GEGEVEN OPDRACHT A >> Neem het stuk van de rij met "Viewport: 600px width, 468px" tot en met de rij met "Switch Recent Posts" volledig over, en verschuif daarbij elke coördinaat in de antwoorden door er 50 bij op te tellen.

Matchen op cultuur: big data talent management

 

“Sinds eind 2010 beschikt het Rijk met I-interim Rijk over een interne pool van ca. 100 flexibel inzetbare en ervaren professionals op het gebied van informatiemanagement en ICT. Zij kunnen over de volle breedte van het Rijk worden ingezet op complexe projecten en programma’s. I-interim Rijk voert jaarlijks gemiddeld 120 opdrachten uit. De helft daarvan betreft grote of risicovolle ICT-projecten. I-interim Rijk draagt bij aan het terugdringen van de inhuur van externen, aan het borgen en uitwisseling van kennis en ervaring en daarmee aan het lerend vermogen binnen het Rijk.

Het kabinet verdubbelt het aantal flexibel inzetbare en ervaren professionals op het gebied van informatiemanagement en ICT naar 200 fte. Het kabinet streeft ernaar deze omvang in 2017 te realiseren.”

Uit de brief van de minister voor Wonen en Rijksdienst, drs. S.A. Blok als reactie op het rapport van de parlementaire commissie Elias die concludeerde dat het Rijk jaarlijks een bedrag van €1 -5 miljard verspild aan IT projecten.

Big data talent management

Talent management is vanaf dag 1 een belangrijk uitgangspunt voor I-Interim Rijk. Alle aspirant nieuwe medewerkers doen een talent analyse op basis van de TMA methode. De resultaten daarvan wegen ook zwaar mee in het besluit om de mensen al dan niet aan te nemen. Mede hierdoor is I-interim Rijk erin geslaagd ondanks haar sterke groei toch een cultuur van resultaatgerichtheid en verantwoordelijkheid nemen te behouden.

Alle medewerkers hebben een talent en competentie paspoort. Dat wordt gebruikt om de bemensing  voor opdrachten niet alleen te matchen op de kennis en ervaring, maar ook op de competenties die nodig zijn om succesvol te opereren.

GEGEVEN OPDRACHT B >> Geef uit de tekst over talentmanagement bij I-interim Rijk letterlijk het stuk weer van "Talent management is" tot en met "nemen te behouden.".

(Records uit een aanwijsdataset)
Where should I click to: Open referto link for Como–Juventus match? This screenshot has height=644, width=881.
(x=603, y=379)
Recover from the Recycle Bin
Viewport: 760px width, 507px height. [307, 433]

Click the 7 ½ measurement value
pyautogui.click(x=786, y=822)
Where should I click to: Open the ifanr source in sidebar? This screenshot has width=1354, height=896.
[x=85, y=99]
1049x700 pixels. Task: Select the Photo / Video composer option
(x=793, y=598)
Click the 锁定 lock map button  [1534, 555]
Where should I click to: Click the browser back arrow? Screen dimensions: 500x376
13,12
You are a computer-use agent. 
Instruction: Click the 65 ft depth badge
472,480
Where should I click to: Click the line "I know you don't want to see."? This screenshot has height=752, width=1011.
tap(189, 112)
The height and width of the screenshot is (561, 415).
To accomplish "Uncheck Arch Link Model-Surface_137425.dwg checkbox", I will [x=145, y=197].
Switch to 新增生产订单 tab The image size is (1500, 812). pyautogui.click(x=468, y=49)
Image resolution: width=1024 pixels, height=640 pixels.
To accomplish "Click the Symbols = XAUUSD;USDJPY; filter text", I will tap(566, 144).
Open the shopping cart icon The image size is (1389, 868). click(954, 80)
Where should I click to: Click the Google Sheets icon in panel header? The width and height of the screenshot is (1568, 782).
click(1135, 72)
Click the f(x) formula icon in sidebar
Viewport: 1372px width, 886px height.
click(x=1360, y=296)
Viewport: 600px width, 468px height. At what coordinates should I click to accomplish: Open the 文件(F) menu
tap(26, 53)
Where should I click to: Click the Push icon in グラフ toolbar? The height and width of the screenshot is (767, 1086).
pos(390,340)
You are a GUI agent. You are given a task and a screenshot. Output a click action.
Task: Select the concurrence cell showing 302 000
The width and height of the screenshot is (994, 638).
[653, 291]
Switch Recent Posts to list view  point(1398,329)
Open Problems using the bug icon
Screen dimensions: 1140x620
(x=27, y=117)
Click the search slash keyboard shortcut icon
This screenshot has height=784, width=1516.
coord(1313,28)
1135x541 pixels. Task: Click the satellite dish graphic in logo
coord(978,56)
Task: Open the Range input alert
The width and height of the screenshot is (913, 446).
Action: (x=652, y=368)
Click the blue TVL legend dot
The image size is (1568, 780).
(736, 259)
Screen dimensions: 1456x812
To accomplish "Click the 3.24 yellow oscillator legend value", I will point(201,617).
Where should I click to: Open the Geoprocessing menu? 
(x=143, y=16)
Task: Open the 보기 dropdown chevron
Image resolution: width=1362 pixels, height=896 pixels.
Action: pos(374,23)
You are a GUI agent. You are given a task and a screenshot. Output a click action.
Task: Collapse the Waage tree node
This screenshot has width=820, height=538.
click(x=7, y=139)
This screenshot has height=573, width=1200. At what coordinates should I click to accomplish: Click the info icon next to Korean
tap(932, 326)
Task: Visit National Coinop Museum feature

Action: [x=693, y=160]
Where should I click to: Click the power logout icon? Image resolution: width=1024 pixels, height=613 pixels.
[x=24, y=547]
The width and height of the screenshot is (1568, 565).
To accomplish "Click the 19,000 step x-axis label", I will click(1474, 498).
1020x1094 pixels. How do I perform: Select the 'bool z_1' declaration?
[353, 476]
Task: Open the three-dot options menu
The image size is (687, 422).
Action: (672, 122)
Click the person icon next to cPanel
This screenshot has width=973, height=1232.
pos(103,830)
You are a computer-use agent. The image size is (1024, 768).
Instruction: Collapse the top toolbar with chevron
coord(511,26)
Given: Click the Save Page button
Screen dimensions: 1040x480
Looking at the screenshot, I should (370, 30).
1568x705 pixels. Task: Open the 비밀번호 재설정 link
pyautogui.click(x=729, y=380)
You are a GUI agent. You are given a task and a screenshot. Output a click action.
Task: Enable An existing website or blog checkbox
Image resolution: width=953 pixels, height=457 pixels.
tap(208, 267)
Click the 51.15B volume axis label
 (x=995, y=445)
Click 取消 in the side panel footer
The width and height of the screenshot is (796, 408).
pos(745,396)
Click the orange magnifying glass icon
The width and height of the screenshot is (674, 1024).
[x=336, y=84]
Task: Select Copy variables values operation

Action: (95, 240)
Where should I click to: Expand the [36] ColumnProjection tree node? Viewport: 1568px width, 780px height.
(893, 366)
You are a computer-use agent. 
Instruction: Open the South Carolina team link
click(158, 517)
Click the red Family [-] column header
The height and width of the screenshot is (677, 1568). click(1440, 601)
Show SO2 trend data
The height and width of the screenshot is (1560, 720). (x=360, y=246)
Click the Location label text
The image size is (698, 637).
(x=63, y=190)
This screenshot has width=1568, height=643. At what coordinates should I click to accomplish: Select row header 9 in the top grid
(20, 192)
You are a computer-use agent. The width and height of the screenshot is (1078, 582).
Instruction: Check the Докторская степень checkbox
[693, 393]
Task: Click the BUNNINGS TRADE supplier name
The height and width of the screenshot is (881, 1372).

UITVOER OEFENING A >>
Viewport: 600px width, 468px height. At what coordinates should I click to accomplish: Open the 文件(F) menu
tap(76, 103)
Where should I click to: Click the Push icon in グラフ toolbar? The height and width of the screenshot is (767, 1086).
pos(440,390)
You are a GUI agent. You are given a task and a screenshot. Output a click action.
Task: Select the concurrence cell showing 302 000
The width and height of the screenshot is (994, 638).
[703, 341]
Switch Recent Posts to list view  point(1448,379)

UITVOER OEFENING B >>
Talent management is vanaf dag 1 een belangrijk uitgangspunt voor I-Interim Rijk. Alle aspirant nieuwe medewerkers doen een talent analyse op basis van de TMA methode. De resultaten daarvan wegen ook zwaar mee in het besluit om de mensen al dan niet aan te nemen. Mede hierdoor is I-interim Rijk erin geslaagd ondanks haar sterke groei toch een cultuur van resultaatgerichtheid en verantwoordelijkheid nemen te behouden.